<<<<

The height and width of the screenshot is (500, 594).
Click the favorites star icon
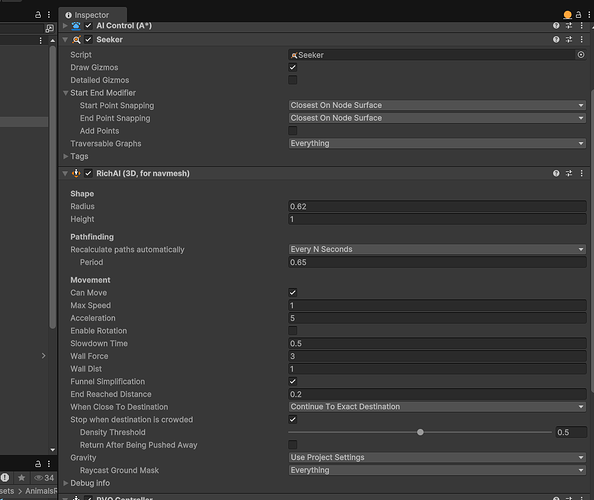tap(22, 478)
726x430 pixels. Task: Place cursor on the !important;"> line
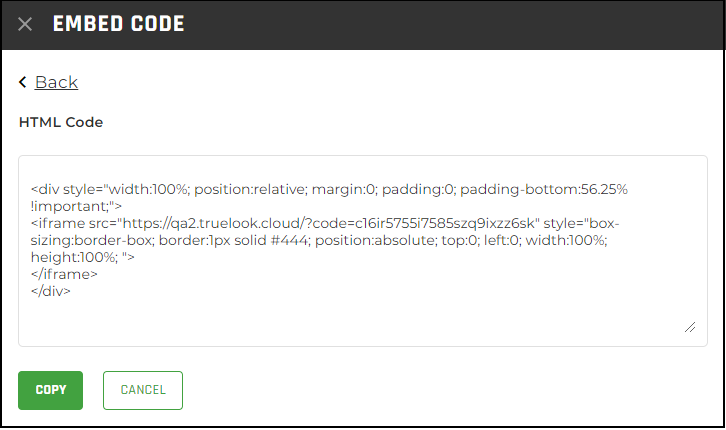point(76,206)
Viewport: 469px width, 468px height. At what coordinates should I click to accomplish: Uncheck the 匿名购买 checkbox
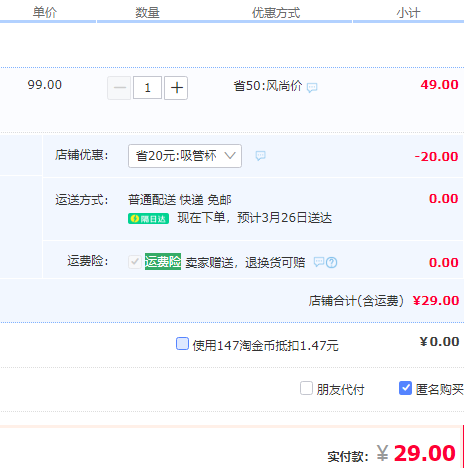[x=405, y=388]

>>>>

* _TASK DESCRIPTION_
Turn the records above into a JSON list of strings with one string per line, skipping any blank lines. Leave the pictures out.

* _SOLUTION_
[
  "The height and width of the screenshot is (500, 594).",
  "Click the favorites star icon",
  "tap(22, 478)",
  "726x430 pixels. Task: Place cursor on the !important;\"> line",
  "point(76,206)",
  "Viewport: 469px width, 468px height. At what coordinates should I click to accomplish: Uncheck the 匿名购买 checkbox",
  "[x=405, y=388]"
]